### [WHAT TO WORK ON]
Below are some records; each one is to be set down again exactly.

### [AVAILABLE DATA]
══════════════════════════════

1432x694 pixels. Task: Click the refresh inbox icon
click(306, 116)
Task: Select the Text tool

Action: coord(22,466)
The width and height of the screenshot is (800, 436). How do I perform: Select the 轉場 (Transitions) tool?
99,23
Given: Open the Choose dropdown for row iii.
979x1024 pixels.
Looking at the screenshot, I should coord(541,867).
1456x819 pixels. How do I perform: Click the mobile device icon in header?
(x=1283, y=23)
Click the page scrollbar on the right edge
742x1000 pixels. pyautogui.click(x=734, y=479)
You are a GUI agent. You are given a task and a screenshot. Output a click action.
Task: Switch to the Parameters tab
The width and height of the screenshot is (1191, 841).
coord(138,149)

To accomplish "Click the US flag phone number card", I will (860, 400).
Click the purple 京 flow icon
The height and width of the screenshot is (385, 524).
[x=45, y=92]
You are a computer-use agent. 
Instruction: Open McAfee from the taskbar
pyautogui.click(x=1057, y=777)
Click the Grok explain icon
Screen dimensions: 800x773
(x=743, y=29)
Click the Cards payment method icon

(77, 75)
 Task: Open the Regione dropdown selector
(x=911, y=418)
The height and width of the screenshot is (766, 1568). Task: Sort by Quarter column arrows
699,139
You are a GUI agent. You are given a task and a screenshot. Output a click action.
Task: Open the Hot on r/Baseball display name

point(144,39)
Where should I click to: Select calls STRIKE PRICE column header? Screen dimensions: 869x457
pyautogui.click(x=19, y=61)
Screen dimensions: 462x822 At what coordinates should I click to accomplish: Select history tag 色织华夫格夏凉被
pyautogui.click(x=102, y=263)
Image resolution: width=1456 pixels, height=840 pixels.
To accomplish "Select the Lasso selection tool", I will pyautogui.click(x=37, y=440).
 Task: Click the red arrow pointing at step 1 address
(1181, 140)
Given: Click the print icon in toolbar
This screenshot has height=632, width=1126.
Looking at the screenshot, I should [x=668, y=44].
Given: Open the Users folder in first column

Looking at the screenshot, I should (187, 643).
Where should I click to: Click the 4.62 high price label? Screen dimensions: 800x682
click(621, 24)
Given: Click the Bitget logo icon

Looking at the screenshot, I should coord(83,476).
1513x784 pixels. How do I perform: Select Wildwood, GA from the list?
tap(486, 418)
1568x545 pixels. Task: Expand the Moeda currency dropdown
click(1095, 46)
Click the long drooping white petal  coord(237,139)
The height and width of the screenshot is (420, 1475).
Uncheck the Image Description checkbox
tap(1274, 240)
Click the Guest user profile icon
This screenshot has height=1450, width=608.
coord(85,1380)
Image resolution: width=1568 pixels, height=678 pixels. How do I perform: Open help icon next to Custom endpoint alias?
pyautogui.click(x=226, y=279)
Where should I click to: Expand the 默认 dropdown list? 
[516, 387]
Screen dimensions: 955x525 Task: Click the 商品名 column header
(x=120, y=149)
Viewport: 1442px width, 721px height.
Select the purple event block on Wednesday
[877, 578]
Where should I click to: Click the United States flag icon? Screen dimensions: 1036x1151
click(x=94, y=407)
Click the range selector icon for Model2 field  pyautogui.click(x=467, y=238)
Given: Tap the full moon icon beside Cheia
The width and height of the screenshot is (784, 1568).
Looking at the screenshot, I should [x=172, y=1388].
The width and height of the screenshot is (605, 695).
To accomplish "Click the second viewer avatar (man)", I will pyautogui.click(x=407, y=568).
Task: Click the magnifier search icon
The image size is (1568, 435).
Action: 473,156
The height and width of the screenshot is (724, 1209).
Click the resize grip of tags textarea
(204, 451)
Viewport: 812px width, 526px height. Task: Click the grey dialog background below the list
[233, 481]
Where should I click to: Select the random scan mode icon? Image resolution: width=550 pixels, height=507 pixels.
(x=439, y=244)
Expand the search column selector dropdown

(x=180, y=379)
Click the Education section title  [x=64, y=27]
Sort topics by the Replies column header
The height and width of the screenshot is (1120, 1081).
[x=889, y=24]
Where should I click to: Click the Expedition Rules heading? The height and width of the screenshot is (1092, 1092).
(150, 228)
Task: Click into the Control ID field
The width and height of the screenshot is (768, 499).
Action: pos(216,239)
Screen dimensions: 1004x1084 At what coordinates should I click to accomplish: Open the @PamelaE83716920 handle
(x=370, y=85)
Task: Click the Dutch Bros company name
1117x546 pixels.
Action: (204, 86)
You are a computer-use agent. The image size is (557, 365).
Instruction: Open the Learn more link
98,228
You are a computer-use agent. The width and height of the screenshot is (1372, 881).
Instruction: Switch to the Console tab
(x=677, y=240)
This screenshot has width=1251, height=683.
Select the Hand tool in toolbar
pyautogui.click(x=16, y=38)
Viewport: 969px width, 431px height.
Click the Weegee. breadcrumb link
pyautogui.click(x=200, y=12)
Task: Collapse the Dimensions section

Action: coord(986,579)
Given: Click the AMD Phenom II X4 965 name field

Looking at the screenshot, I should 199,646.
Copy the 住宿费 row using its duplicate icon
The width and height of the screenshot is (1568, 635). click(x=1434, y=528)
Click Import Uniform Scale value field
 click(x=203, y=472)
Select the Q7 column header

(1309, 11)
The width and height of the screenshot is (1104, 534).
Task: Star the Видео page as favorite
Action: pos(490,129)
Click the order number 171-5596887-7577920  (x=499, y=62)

══════════════════════════════

### [PROBLEM SOLUTION]
1432x694 pixels. Task: Click the refresh inbox icon
click(306, 116)
Task: Select the Text tool

Action: coord(22,466)
The width and height of the screenshot is (800, 436). How do I perform: Select the 轉場 (Transitions) tool?
99,23
Given: Open the Choose dropdown for row iii.
979x1024 pixels.
Looking at the screenshot, I should coord(541,867).
1456x819 pixels. How do I perform: Click the mobile device icon in header?
(x=1283, y=23)
Click the page scrollbar on the right edge
742x1000 pixels. pyautogui.click(x=734, y=479)
You are a GUI agent. You are given a task and a screenshot. Output a click action.
Task: Switch to the Parameters tab
The width and height of the screenshot is (1191, 841).
coord(138,149)

To accomplish "Click the US flag phone number card", I will (860, 400).
Click the purple 京 flow icon
The height and width of the screenshot is (385, 524).
[x=45, y=92]
You are a computer-use agent. 
Instruction: Open McAfee from the taskbar
pyautogui.click(x=1057, y=777)
Click the Grok explain icon
Screen dimensions: 800x773
(x=743, y=29)
Click the Cards payment method icon

(77, 75)
 Task: Open the Regione dropdown selector
(x=911, y=418)
The height and width of the screenshot is (766, 1568). Task: Sort by Quarter column arrows
699,139
You are a GUI agent. You are given a task and a screenshot. Output a click action.
Task: Open the Hot on r/Baseball display name

point(144,39)
Where should I click to: Select calls STRIKE PRICE column header? Screen dimensions: 869x457
pyautogui.click(x=19, y=61)
Screen dimensions: 462x822 At what coordinates should I click to accomplish: Select history tag 色织华夫格夏凉被
pyautogui.click(x=102, y=263)
Image resolution: width=1456 pixels, height=840 pixels.
To accomplish "Select the Lasso selection tool", I will pyautogui.click(x=37, y=440).
 Task: Click the red arrow pointing at step 1 address
(1181, 140)
Given: Click the print icon in toolbar
This screenshot has height=632, width=1126.
Looking at the screenshot, I should [x=668, y=44].
Given: Open the Users folder in first column

Looking at the screenshot, I should (187, 643).
Where should I click to: Click the 4.62 high price label? Screen dimensions: 800x682
click(621, 24)
Given: Click the Bitget logo icon

Looking at the screenshot, I should coord(83,476).
1513x784 pixels. How do I perform: Select Wildwood, GA from the list?
tap(486, 418)
1568x545 pixels. Task: Expand the Moeda currency dropdown
click(1095, 46)
Click the long drooping white petal  coord(237,139)
The height and width of the screenshot is (420, 1475).
Uncheck the Image Description checkbox
tap(1274, 240)
Click the Guest user profile icon
This screenshot has height=1450, width=608.
coord(85,1380)
Image resolution: width=1568 pixels, height=678 pixels. How do I perform: Open help icon next to Custom endpoint alias?
pyautogui.click(x=226, y=279)
Where should I click to: Expand the 默认 dropdown list? 
[516, 387]
Screen dimensions: 955x525 Task: Click the 商品名 column header
(x=120, y=149)
Viewport: 1442px width, 721px height.
Select the purple event block on Wednesday
[877, 578]
Where should I click to: Click the United States flag icon? Screen dimensions: 1036x1151
click(x=94, y=407)
Click the range selector icon for Model2 field  pyautogui.click(x=467, y=238)
Given: Tap the full moon icon beside Cheia
The width and height of the screenshot is (784, 1568).
Looking at the screenshot, I should [x=172, y=1388].
The width and height of the screenshot is (605, 695).
To accomplish "Click the second viewer avatar (man)", I will pyautogui.click(x=407, y=568).
Task: Click the magnifier search icon
The image size is (1568, 435).
Action: 473,156
The height and width of the screenshot is (724, 1209).
Click the resize grip of tags textarea
(204, 451)
Viewport: 812px width, 526px height. Task: Click the grey dialog background below the list
[233, 481]
Where should I click to: Select the random scan mode icon? Image resolution: width=550 pixels, height=507 pixels.
(x=439, y=244)
Expand the search column selector dropdown

(x=180, y=379)
Click the Education section title  [x=64, y=27]
Sort topics by the Replies column header
The height and width of the screenshot is (1120, 1081).
[x=889, y=24]
Where should I click to: Click the Expedition Rules heading? The height and width of the screenshot is (1092, 1092).
(150, 228)
Task: Click into the Control ID field
The width and height of the screenshot is (768, 499).
Action: pos(216,239)
Screen dimensions: 1004x1084 At what coordinates should I click to accomplish: Open the @PamelaE83716920 handle
(x=370, y=85)
Task: Click the Dutch Bros company name
1117x546 pixels.
Action: (204, 86)
You are a computer-use agent. The image size is (557, 365).
Instruction: Open the Learn more link
98,228
You are a computer-use agent. The width and height of the screenshot is (1372, 881).
Instruction: Switch to the Console tab
(x=677, y=240)
This screenshot has width=1251, height=683.
Select the Hand tool in toolbar
pyautogui.click(x=16, y=38)
Viewport: 969px width, 431px height.
Click the Weegee. breadcrumb link
pyautogui.click(x=200, y=12)
Task: Collapse the Dimensions section

Action: coord(986,579)
Given: Click the AMD Phenom II X4 965 name field

Looking at the screenshot, I should 199,646.
Copy the 住宿费 row using its duplicate icon
The width and height of the screenshot is (1568, 635). click(x=1434, y=528)
Click Import Uniform Scale value field
 click(x=203, y=472)
Select the Q7 column header

(1309, 11)
The width and height of the screenshot is (1104, 534).
Task: Star the Видео page as favorite
Action: pos(490,129)
Click the order number 171-5596887-7577920  (x=499, y=62)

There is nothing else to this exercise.